As I've written previously, Google Print is the only effort that attempts to cut the Gordian knot that entangles titles that are under copyright but no longer being commercially exploited. Working with libraries to build a searchable index of their collections is a brilliant application of the principles of copyright fair use that will unlock the vast number of books in this middle category. What's so beautiful about this approach is that as search helps users to rediscover value in these "lost works", publishers and authors will have an economic incentive that is missing under the current situation to discover and assert their ownership. OCA is a complementary effort, but it does not at all address the same problem.

tags:   | comments: 21   | Sphere It

Previous  |  Next

0 TrackBacks

TrackBack URL for this entry:

Comments: 21

  choi li akiro singh santos [10.26.05 08:03 PM]

It seems that there is a simple solution: Google should pledge to turn over profits to a non-profit entity (like the Internet Archive), hopefully benefiting writers or writers' guilds.

Google is now a multi-billion private corporation that can afford free meals for ALL its employees. Why should it profit from aggregating content of other companies (i.e. large publishers) without those same companies wanting a share of those same profits? It seems that Google should SPLIT advertising and referral profits with the "content providers". Google print would not exist without the publishers' content, the profits wouldn't exist without Google print or a similar tool.
So let's COMPROMISE guys, let's fork over ALL the profits to a worthy cause instead.

How many more billions of dollars does Google need? Enough is enough. We don't need another dominant company. Now they are threatening to go after Craigslist???? The one site that runs NO ads and plows MOST of it's profits to a foundation. "Doing no evil" includes letting smaller companies thrive and survive.

Micosoft should undermine Google, if Google insists on undermining smaller companies. Both companies want to OWN as much as possible. Both companies are secretive. It's time to use:

The less market share Google has, the more restrained it will be.

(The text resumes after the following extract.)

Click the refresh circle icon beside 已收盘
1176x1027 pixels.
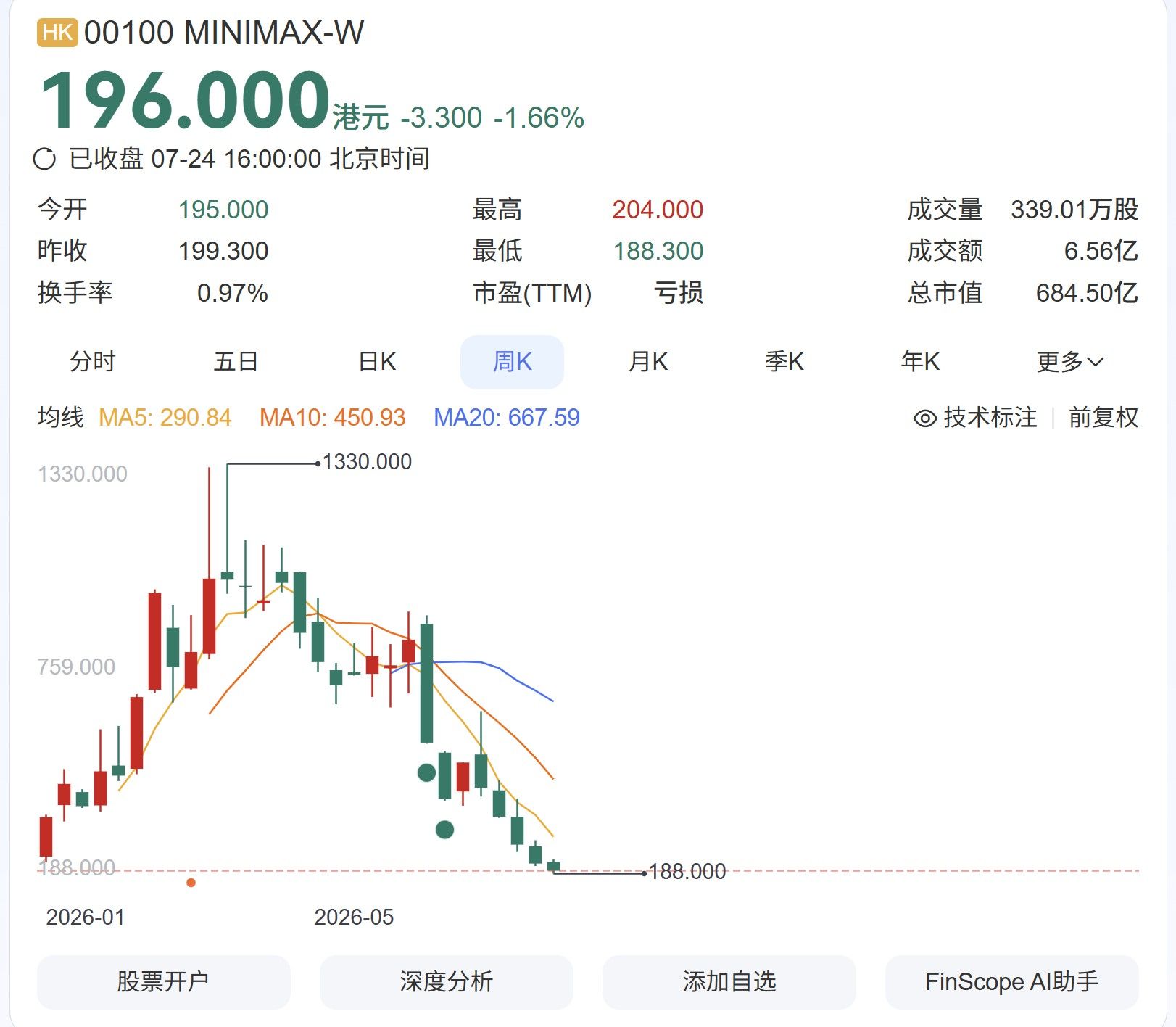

  Liz Lawley [10.26.05 08:14 PM]

Geez. Microsoft tries to do the right thing here by joining the good guys, and the immediate response is that they're "hijacking" it? :D

I was at a panel on the "googlebrary" last night when the OCA announcement broke, and blogged 90% of the evening's well as the follow-up debate at a panel this morning, entitled "Google: Catalyst for Digitization or Library Destruction?" in which Roy Tennant (a librarian involved with OCA) makes some great points about Google's initiative.

Oh, and Choi, Yahoo's got a *much* larger market share of search than Microsoft...

  Machine of Time [10.26.05 09:20 PM]

This PR positioning makes me think that the OCA, a worthwhile effort (to which O'Reilly has contributed content), is being hijacked by Microsoft as a way of undermining Google.

It's too bad that we can't have a real debate about ideas, rather than cynical rhetoric that creates heat without shedding much light."

  Anonymous Coward [10.27.05 07:44 AM]

I don't get all this talk about Google providing a book search where they make no money, as the first comment suggests. It seems that most people perceive scanning all the books in some huge libraries and then offering anyone the ability to search the results as a trivial task. This is a monumental task and it is going to be a big investment for Google. What everyone seems to be saying is: "Want to make a big investment and solve an existing problem? Go for it! Oh, you want to see the returns from the investment as well? I don't think so."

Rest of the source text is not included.